Edith Rommelfanger with butter churn
and the bowl used as a cream separator
and the bowl used as a cream separator
In 2002 I planned a trip to the Saarburg area to try to learn more about the lives of my ancestors. I learned that the little village of Zerf, where my great-great grandmother had been born in 1827, had a Heimat Museum, a place where the everyday house and farm tools of the 19th and early 20th century could be seen.
I wrote to the museum to learn more about the open hours but never received a reply. Shortly before my trip, I decided to contact the mayor of the village to find out if there was any way that I could inside the museum. (It sounded so perfect for the kinds of information I needed that the thought that I might not be able to see it was making me crazy). In my letter, I gave my e-mail address as well as my home address and offered to pay for any costs involved.
Almost immediately I received a reply from Edith Rommelfanger, the mayor's wife. She said that when I arrived in the area, I should call, and they would arrange to show me the museum. From then on, the fates stepped in and made my visit to the museum as easy as finding a cheesehead in Green Bay.
Once I arrived in Saarburg, the call for an appointment to see the museum was made not by me but by Ewald Meyer, a retired teacher who was writing a history of another of my ancestral villages, Irsch bei Beurig. Herr Meyer took me "under his wing" and became my charming guide and chauffeur during my visit to Germany.
When all the arrangements were made, Herr Meyer and I drove to Zerf and were met by the mayor, Manfred Rommelfanger and his wife who gave me a two-hour tour of the museum, which is only open by special appointment.
As a souvenir, I was given several sheets of information on the exhibits. I believe Frau Rommelfanger herself wrote them, and she asked if I would translate the pages, which explained the majority of the exhibits, into English so that, should another American arrive, an English text would be available. She understood that my German is mostly self-taught and that mistakes were possible. She did not seem to mind. So when I came home I did my best at a translation and sent it to her.
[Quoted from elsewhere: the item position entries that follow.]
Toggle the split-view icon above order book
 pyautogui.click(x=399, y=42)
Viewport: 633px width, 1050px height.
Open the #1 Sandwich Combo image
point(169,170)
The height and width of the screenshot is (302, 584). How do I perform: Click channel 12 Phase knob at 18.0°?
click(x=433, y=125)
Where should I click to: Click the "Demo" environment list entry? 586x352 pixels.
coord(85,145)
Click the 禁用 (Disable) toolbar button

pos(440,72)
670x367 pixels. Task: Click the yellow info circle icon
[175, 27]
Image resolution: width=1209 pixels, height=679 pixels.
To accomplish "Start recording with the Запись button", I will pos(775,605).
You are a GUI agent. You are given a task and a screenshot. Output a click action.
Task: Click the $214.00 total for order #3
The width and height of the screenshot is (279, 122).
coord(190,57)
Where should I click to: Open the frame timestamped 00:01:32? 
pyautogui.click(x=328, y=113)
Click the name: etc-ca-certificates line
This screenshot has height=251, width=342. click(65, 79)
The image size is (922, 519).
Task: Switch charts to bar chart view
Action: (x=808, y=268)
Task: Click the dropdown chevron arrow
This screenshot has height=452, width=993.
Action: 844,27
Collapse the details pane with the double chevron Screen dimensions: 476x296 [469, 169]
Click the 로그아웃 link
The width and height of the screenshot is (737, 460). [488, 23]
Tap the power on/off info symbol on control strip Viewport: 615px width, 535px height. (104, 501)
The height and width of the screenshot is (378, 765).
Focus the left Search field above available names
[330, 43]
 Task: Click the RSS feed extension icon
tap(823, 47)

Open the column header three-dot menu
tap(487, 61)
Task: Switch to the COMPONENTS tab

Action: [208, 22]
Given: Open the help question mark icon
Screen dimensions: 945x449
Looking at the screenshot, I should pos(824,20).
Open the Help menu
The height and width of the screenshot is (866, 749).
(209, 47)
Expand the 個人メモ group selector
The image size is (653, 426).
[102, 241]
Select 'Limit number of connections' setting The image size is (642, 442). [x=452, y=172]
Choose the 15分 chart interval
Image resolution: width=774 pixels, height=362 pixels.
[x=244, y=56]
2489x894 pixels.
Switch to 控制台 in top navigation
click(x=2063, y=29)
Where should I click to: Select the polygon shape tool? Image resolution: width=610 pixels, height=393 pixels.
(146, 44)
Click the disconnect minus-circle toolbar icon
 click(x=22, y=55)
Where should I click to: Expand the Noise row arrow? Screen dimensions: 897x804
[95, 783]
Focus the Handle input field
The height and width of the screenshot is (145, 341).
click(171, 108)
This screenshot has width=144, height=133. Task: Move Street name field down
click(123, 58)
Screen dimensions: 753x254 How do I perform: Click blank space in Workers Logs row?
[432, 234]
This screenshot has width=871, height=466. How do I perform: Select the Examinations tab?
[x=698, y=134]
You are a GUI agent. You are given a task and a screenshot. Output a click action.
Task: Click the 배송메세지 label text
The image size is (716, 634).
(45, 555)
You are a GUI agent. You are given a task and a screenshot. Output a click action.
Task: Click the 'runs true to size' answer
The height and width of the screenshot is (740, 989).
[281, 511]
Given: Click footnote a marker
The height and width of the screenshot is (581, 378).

I have decided to share some of this information in my blog from time to time, hoping that I have made only small errors in translation and that you will enjoy reading about some of the artifacts and how they were used. I will include a picture if I have one available. The quotation marks will indicate which information is translated from my Heimat Museum guide. Information that I added to help myself understand is in parentheses.
Heimat Museum Zerf
"This exhibit is about butter production. The first step was the Milchentrahmung or milk separation. A milk bowl served that function. It had a plug and a little sieve or filter. After approximately 12 hours the plug was removed, skim milk flowed off; and the lighter cream that had collected above was held back by the filter. The successor of the milk bowl was the centrifuge. There was a small bell on this centrifuge. As long as it made a sound, the cock had to remain closed, because the rotating speed was not yet fast enough. As soon as the little bell stopped, one untwisted the cock, and the centrifuge began the separation. The cream came out in front and the skim milk in the back."
"For honey production in former times a bee shed could be made in a very simple way. One pushed four stakes into the ground, placed a slanted roof covered with Ginster (broom) on top; and put the (woven) straw hives underneath." (Broom grows wild all over temperate Europe to a height of 3 to 5 feet. It produces numerous long, straight, slender bright green branches, tough and very flexible. The bright yellow fragrant flowers are large, in bloom from April to July, and are succeeded by oblong, flattened pods, about 1 1/2 inch long. The pods are nearly black when mature. They burst with a sharp noise when the seeds are ripe, flinging them some distance. The continuous crackling of the bursting seed pods on a hot, sunny July day is quite noticeable. The flowers have a great attraction for bees; they contain no honey, but an abundance of pollen).